Thought experiment:
1. Let’s say we ranked 100 biology teachers in order of effectiveness. (Punt for a moment on how we decide the rankings).
2. You’re the principal. You can hire the #40 teacher and the #60 teacher – each will teach 4 classes per day of 20 kids each. Or you can hire the #10 teacher who will teach 5 classes per day of 32 kids each. Which do you choose?
3. Assuming you’re not brain dead, you chose the latter. This begs the question: why can’t the best teachers be involved in choosing their class size and total student load?
Doctors often choose their patient loads: they may be happier spending more time per patient, even if they receive less compensation. Same with lawyers.
But not teachers.
I’m pretty sure MATCH School in Boston had the #1 biology teacher in all the land for the last 3 years. But Glenn and his wife had a baby, moved to NYC to be closer to family, now signed on with NYC Center for Charter School Excellence, a great new outfit.
What if we could have said – Glenn, if you double your teaching load and we’ll double your salary? Would he have stayed?
[Okay, logistically we couldn’t have done that – we don’t have enough kids taking biology, and our classrooms physically aren’t big enough to hold more than 30 kids, even if the kids held their breath all period long. ]
But what if each big high school could tag its Jaime Escalante type of teacher as a “Franchise Player” like they do in the NFL? He/she could earn twice the salary for teaching twice the kids; 50% more to teach 50% more kids; or keep things status quo. Heck, we see college professors with class sizes of 100 and 200 and 300. The point is that a great teacher with 100 kids is better than the typical teacher with 25 or 20 or 15.
So now we have Jaime Escalante teaching a double load if he wants to: win-win for him and for the kids, lose-lose for the mediocre teacher he just displaced and the union. Again, in this thought experiment, what’s the logical next step? Escalante does the same things a doctor would do: reinvests some of his salary gains in getting lower-cost help…a nurse practioner for the doc, a teaching assistant for the teacher. He also gets some cleaning help at home.
The naysayers will whine that Jaime’s teaching quality will decline blah blah blah. Of course. If Jaime was #1 with 100 kids he’d probably slip to #10 with 200 kids. But not all the way down to #50.
Econ majors unite: the real question is how do we maximize “total utility?” Do kids learn more with Jaime at #10 with 200 kids, or do the same 200 kids do better when half are with Jaime at #1 and half with Joe Average at #50?
Heck, another way to slice this is to forget about money.

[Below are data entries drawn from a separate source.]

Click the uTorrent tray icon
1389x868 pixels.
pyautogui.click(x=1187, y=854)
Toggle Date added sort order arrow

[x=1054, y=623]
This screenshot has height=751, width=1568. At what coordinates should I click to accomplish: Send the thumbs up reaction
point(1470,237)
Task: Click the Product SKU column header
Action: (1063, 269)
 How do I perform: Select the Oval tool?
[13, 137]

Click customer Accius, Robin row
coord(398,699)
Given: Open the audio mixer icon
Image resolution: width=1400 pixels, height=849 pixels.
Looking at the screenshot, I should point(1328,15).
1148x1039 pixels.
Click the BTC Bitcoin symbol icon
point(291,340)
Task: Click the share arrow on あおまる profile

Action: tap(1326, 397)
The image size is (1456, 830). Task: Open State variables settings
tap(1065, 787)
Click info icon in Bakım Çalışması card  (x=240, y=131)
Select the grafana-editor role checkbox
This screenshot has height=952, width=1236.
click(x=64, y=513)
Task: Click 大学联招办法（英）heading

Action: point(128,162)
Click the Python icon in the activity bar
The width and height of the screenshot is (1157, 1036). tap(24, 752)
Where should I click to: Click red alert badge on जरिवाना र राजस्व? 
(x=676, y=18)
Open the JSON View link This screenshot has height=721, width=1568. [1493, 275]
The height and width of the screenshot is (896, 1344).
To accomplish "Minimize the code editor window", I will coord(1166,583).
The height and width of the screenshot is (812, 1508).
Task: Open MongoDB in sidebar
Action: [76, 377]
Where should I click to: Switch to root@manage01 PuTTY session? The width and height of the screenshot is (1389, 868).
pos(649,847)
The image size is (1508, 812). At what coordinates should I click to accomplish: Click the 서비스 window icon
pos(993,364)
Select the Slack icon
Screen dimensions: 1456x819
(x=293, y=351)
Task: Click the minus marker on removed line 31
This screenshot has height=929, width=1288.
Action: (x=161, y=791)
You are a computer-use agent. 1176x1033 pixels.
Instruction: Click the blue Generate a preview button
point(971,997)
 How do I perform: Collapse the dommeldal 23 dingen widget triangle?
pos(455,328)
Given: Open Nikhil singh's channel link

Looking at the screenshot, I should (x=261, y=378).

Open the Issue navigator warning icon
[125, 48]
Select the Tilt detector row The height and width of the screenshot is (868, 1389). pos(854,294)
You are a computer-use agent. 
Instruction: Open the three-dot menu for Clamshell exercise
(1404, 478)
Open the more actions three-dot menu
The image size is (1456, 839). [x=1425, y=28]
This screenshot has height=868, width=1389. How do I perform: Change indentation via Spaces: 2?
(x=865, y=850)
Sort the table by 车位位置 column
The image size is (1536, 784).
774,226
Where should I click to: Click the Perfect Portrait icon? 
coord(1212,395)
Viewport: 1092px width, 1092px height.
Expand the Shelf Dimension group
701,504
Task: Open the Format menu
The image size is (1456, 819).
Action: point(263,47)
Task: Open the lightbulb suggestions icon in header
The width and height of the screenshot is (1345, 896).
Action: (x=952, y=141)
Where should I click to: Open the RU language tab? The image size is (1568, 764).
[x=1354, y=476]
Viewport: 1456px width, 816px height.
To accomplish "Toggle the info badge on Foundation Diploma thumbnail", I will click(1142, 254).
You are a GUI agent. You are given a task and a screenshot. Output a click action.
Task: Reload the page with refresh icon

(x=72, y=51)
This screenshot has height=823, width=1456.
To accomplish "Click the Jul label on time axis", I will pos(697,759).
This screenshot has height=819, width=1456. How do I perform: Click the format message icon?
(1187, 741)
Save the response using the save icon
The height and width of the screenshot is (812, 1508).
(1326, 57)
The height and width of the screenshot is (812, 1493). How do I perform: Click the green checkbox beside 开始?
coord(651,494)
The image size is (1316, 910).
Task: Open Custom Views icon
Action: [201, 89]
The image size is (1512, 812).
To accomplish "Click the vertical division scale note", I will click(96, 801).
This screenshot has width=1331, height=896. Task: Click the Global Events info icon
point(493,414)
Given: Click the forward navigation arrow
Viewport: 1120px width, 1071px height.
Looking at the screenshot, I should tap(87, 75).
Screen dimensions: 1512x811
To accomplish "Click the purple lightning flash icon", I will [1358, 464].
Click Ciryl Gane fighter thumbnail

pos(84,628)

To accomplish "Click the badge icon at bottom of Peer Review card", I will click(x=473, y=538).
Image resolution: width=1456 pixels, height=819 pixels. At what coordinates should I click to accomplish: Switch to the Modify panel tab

Let’s just ask: a typical high school history teacher might repeat the exact same lecture to 30 kids, 4 times a day, one hour per class.
What if she could choose to teach 60 kids in lecture format, two times per day? That would leave her with 2 additional hours per day. She could require struggling kids to come to her for extra help. She could nail all the kids who weren’t paying attention and have them join her for 2-hour-per-night detentions until they understood the basic rules of lecture hall.
Or what if she had a really tough period 3 class of 30 kids, and instead was willing to teach an extra period each day in exchange for dividing that one “tough” class into two groups of 15?
Lots of logistical obstacles, Evil Empire obstacles, etc. But in a galaxy far, far away, one can imagine a system that does not just provide for student choice, but a parallel system of true teacher choice, with enormous variation in potential earnings and daily schedule, so long as teachers as measured for their ability to generate value-add gains in student achievement.